Vertical Grant Allows Study

(Tiny Town) Researchers here insist that they have uncovered evolutionary patterns that will result in a much taller populace by the middle of the next century. Tracing their methodology to the ancient ones who once roamed this canyon, and submerging it with the tendency of children to tower over their parents, the scientists predict an average height of about 7 to 8 ft. tall.

“This will change everything,” said Melvin Toole, professor emeritus at the conveniently located Littleton Academy of Applied Genealogy. “Everything, from basketball hoops to door jams will have to be jacked up. The compact cars of the Nineties will give way to the colossal automotive dinosaurs of the Fifties and Sixties,” he stressed. “Basketball players will have to be more than tall to demand the incredible salaries of today, while second story windows will have to be raised to insure the privacy of dwellers. Mountains will look smaller to visitors and the tourism industry will suffer.”

Although Toole and his colleagues have been firing off projections like arrogant drunks at a side-show shooting gallery, they have offered no evidence that any tests have been conducted regarding this pressing matter. Upon examination, reporters found only mounds of empty pizza boxes and beer cans in what Toole referred to as his laboratory. One small room was crammed full of five and 10 dollar bills, apparently rat-holed from government grants. Outside of a ramshackle bunkhouse, where Toole’s support team is supposedly housed, stands a rough sculpture of two men. One is disproportionately tall and the other appears to be a dwarf. Toole refused to comment on the sculpture, saying it was “part of his secretive research and a matter of national security.”

    “Any implication that federal funds have been misappropriated here in Tiny Town is an affront to the entire scientific community here in Jefferson County,” gasped Toole. “You might just as well accuse our boys over at Rocky Flats of lying about contamination levels, or the brave men and women at the Fed Center of stretching their daily coffee breaks!”

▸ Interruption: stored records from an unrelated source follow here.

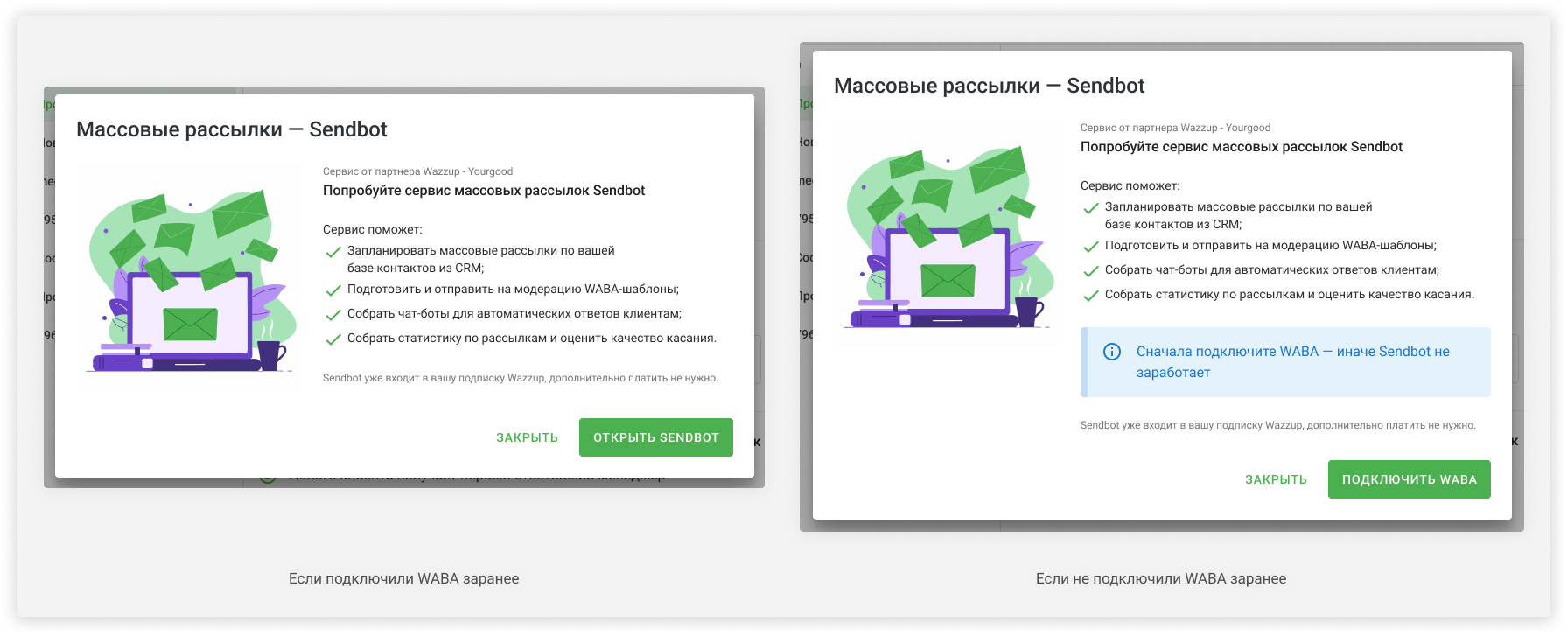Click the ОТКРЫТЬ SENDBOT green button
This screenshot has width=1568, height=636.
pyautogui.click(x=655, y=437)
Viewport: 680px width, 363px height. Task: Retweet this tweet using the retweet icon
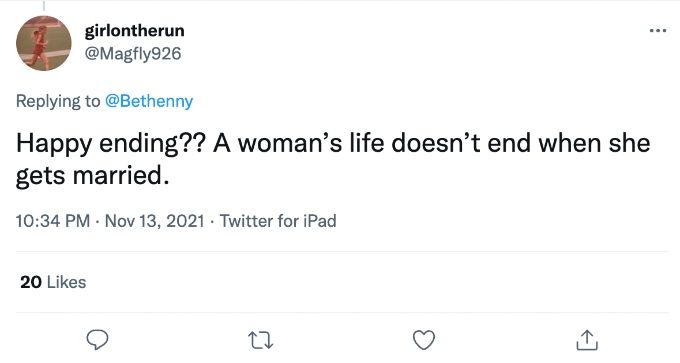(260, 340)
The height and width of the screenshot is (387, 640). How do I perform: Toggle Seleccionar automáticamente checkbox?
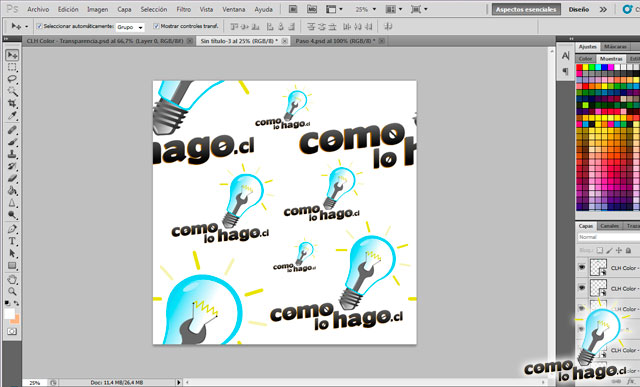(x=40, y=26)
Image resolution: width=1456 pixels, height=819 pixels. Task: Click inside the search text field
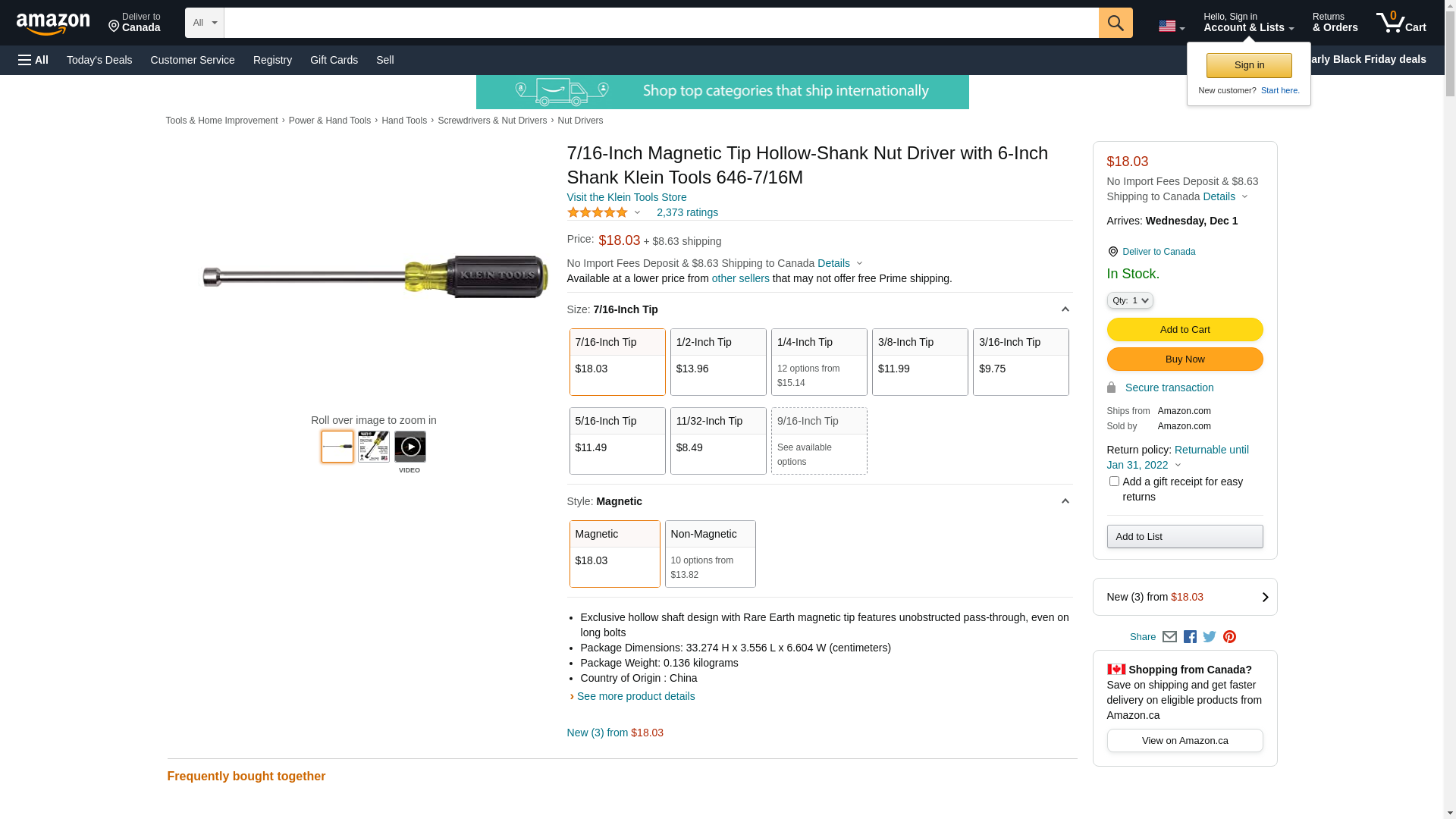click(x=661, y=23)
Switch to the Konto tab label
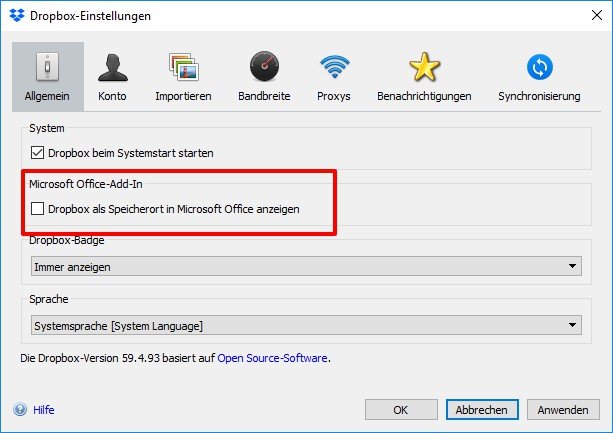Screen dimensions: 613x433 coord(112,97)
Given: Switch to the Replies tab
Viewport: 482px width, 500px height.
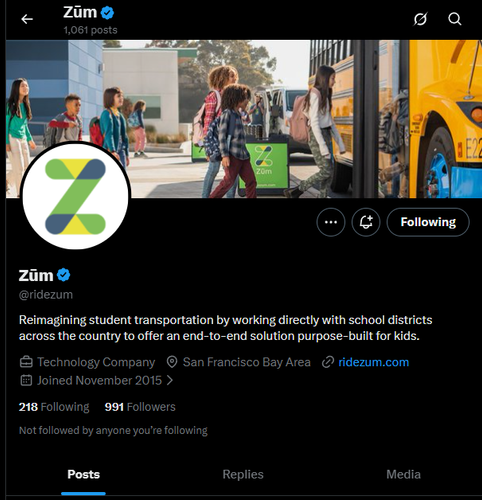Looking at the screenshot, I should click(x=243, y=475).
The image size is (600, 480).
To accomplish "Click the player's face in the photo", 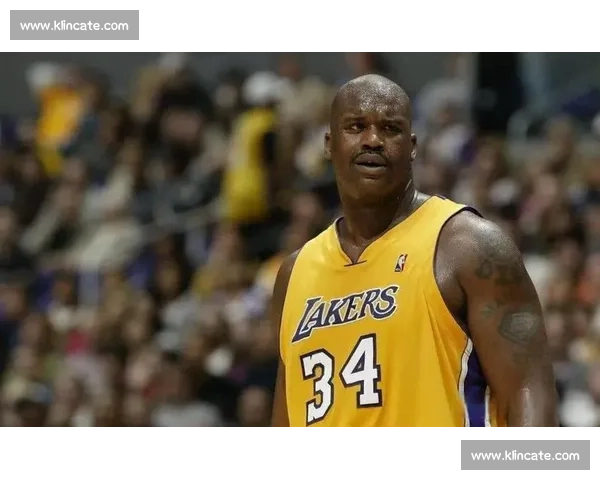I will pyautogui.click(x=370, y=140).

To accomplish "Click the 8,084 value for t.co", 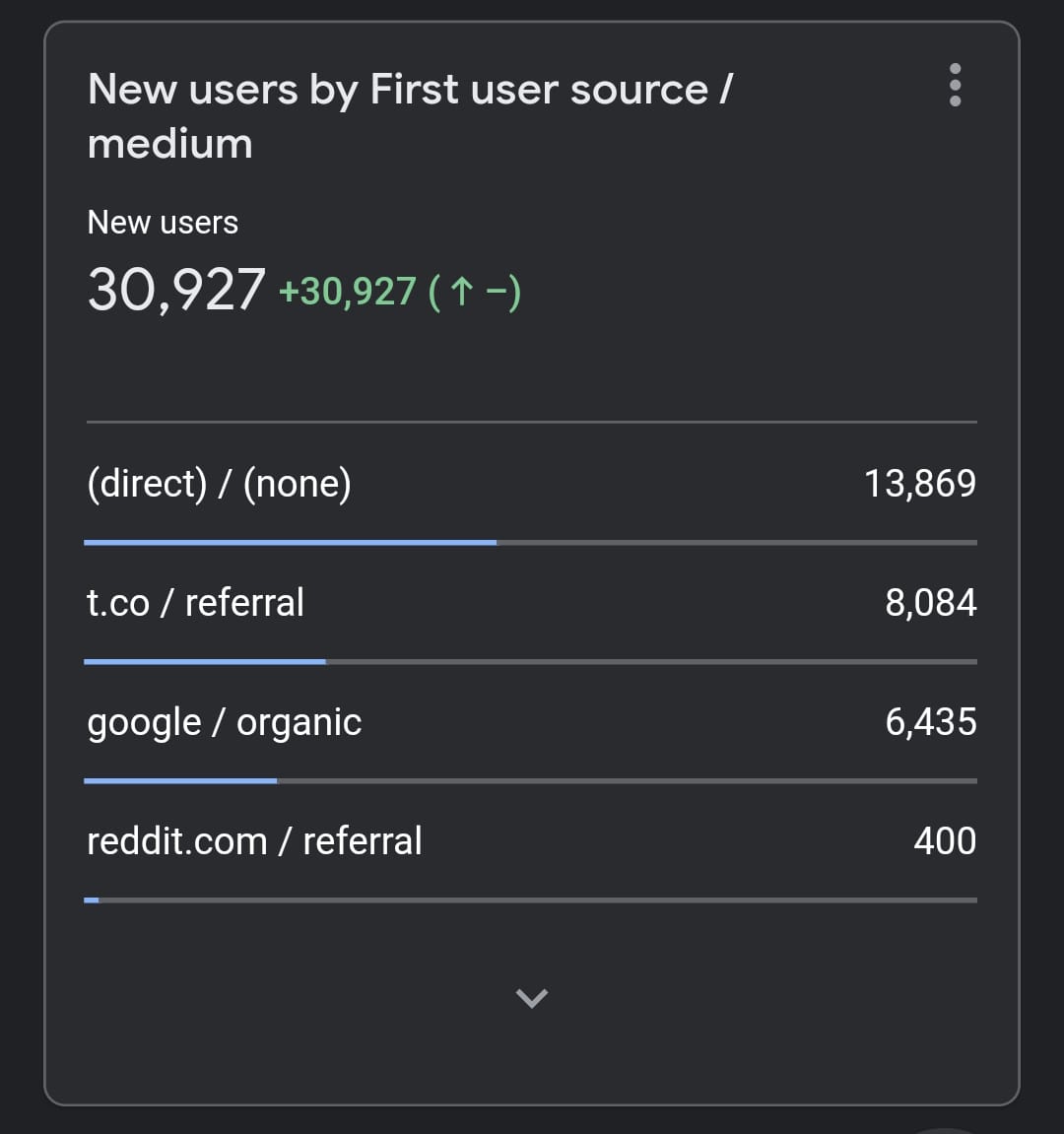I will pos(931,603).
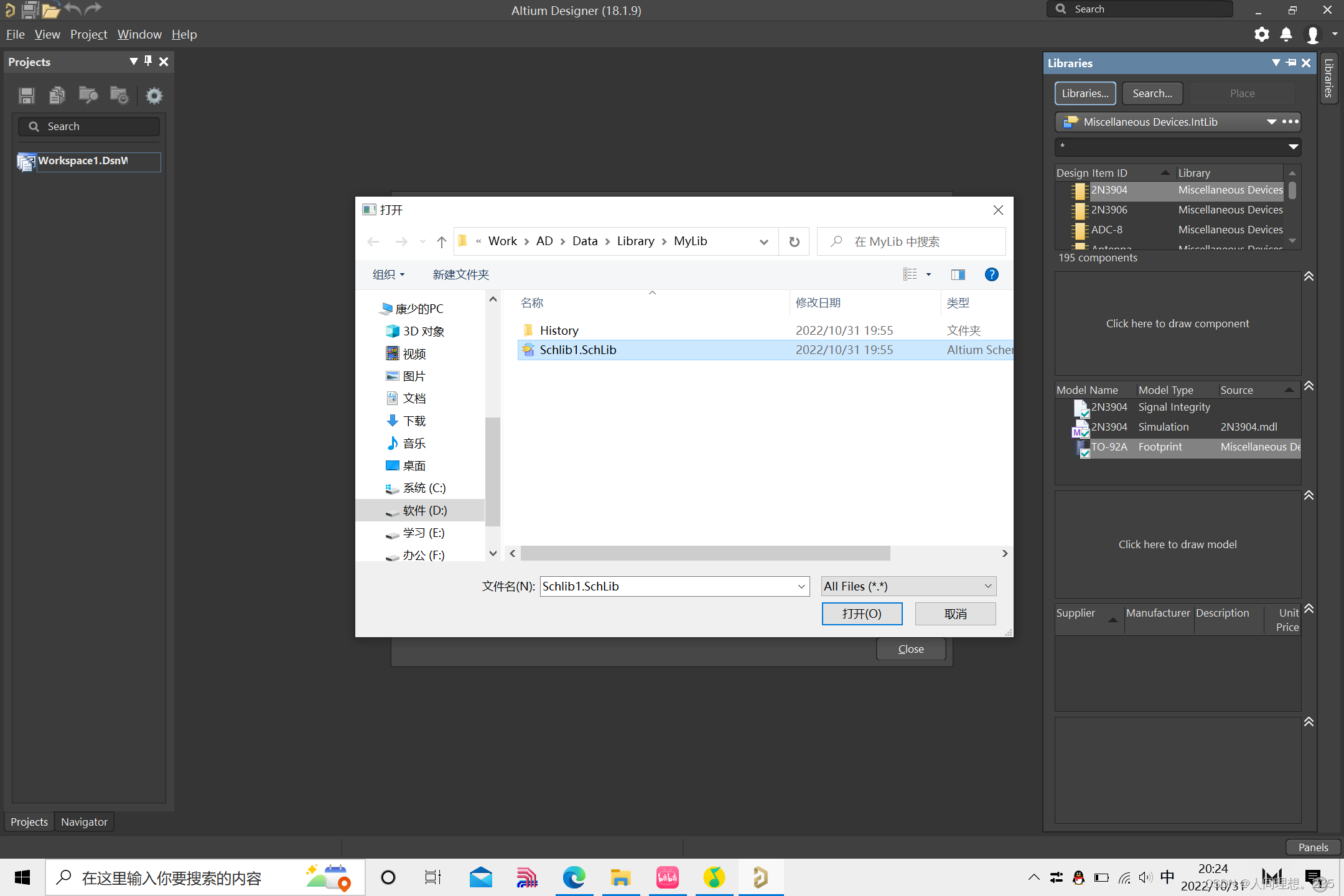Click the open folder icon in title bar
The height and width of the screenshot is (896, 1344).
pyautogui.click(x=51, y=10)
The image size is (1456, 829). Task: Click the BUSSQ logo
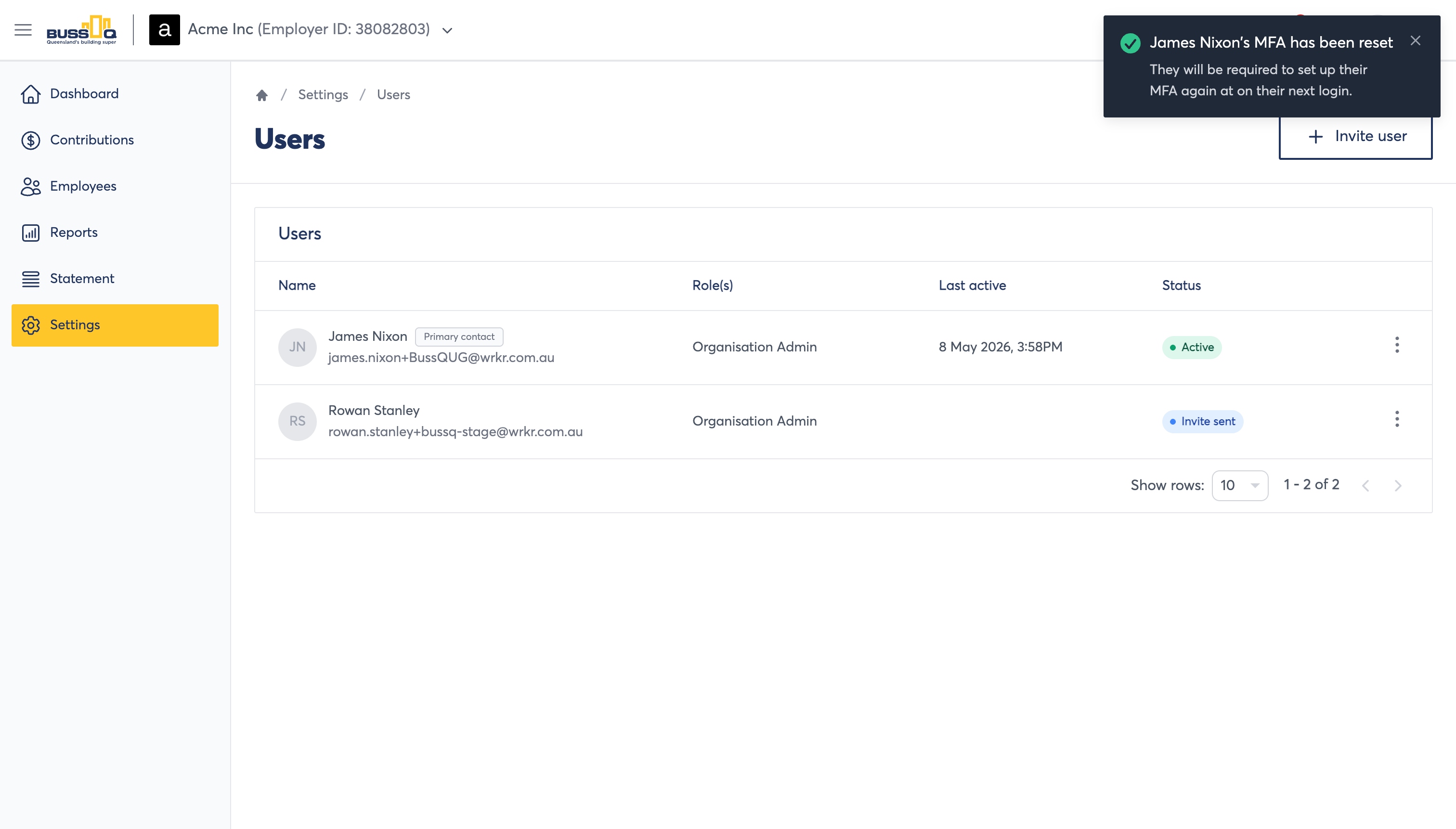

Most of the people invited to tour the research facility seemed confused as to what was being accomplished here. Many reporters simply laughed, shook their syndicated heads and drove back to Denver unable to file a story at all.

“You’ll all be sorry!” screamed Toole at the top of his lungs as the last of the press vehicles peeled out of his paltry parking lot. “They didn’t believe Marconi…or Copernicus either! And those boys were operating on their own money!”

 -Yankee Doodle

 

“My country right or wrong: if right, to be kept right; and if wrong , to be set right.”